Task »
Copy out, from the entries below, each line that holds the string "agent".

Entries shown »
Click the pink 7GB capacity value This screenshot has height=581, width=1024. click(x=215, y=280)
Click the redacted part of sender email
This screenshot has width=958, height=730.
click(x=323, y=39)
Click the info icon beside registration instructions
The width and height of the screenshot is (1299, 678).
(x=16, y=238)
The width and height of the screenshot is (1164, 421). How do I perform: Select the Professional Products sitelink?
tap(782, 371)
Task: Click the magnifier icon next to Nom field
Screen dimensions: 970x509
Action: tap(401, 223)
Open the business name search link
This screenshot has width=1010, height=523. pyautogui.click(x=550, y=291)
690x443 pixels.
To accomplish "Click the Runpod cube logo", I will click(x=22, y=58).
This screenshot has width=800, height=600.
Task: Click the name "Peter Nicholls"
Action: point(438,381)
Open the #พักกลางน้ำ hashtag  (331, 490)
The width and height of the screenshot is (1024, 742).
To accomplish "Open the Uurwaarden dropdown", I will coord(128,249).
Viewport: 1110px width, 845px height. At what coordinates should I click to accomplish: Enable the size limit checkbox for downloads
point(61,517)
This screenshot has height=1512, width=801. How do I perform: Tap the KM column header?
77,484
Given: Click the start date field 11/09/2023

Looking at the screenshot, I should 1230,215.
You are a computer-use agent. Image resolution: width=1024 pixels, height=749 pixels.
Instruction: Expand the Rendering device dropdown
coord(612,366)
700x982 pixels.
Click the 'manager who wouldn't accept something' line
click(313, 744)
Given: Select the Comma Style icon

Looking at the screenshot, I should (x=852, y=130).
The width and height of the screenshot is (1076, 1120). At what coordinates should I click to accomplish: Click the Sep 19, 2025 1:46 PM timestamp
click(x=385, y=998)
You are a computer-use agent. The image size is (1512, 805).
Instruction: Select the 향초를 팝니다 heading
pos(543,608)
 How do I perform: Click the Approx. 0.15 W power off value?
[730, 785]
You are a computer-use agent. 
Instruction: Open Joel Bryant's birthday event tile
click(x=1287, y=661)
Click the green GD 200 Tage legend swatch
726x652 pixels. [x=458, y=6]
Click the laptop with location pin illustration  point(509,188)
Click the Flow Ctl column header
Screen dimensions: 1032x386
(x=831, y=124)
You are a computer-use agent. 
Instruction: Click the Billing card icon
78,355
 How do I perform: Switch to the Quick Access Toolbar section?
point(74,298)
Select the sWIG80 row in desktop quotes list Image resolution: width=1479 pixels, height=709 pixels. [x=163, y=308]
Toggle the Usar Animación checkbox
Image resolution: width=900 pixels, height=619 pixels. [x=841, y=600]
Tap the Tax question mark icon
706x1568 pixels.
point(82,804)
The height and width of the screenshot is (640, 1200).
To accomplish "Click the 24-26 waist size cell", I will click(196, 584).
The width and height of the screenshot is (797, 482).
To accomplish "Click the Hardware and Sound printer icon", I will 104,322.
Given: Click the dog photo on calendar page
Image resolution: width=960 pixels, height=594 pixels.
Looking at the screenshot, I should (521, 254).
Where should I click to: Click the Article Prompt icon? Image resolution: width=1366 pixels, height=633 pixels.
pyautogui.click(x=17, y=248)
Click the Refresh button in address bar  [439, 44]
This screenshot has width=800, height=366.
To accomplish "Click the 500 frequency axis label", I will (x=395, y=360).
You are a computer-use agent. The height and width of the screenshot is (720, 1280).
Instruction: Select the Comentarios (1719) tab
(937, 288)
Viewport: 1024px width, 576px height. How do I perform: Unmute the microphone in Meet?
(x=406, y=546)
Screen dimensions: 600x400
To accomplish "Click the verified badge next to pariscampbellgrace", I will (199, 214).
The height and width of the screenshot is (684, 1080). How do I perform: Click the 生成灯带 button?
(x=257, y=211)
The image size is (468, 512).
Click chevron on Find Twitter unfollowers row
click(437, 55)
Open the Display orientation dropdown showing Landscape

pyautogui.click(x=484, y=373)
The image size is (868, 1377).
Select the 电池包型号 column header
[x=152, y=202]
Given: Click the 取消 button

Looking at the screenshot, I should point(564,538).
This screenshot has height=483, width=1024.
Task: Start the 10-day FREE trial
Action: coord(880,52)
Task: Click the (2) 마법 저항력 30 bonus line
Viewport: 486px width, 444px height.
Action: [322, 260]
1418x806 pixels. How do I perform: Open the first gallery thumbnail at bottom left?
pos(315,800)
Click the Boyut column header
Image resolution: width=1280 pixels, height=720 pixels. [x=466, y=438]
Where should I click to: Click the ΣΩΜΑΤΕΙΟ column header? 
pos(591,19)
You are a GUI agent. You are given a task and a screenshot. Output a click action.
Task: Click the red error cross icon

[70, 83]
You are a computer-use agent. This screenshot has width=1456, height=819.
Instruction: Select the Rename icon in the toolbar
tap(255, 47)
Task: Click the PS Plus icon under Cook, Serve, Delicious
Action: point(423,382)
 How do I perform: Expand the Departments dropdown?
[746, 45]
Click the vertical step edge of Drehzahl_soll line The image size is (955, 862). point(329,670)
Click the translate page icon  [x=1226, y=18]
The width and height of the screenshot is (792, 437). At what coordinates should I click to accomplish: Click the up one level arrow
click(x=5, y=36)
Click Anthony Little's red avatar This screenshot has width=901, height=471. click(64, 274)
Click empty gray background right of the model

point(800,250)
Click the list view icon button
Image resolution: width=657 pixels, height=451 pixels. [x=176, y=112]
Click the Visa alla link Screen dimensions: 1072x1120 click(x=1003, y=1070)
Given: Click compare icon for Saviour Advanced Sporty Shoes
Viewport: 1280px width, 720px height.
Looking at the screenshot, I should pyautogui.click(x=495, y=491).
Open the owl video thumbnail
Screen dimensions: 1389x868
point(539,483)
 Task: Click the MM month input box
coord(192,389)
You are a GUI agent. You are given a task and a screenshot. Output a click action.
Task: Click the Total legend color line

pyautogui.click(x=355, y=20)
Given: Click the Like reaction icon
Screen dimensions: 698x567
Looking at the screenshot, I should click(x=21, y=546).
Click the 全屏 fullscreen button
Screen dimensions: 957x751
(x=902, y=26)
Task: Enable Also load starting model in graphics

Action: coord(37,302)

Task output »
You are a computer-use agent. Image resolution: width=1024 pixels, height=749 pixels.
You are a computer-use agent. The image size is (1512, 805).
You are a computer-use agent. 
You are a computer-use agent. 
You are a computer-use agent. The height and width of the screenshot is (720, 1280).
You are a GUI agent. You are given a task and a screenshot. Output a click action.
You are a computer-use agent. This screenshot has width=1456, height=819.
You are a GUI agent. You are given a task and a screenshot. Output a click action.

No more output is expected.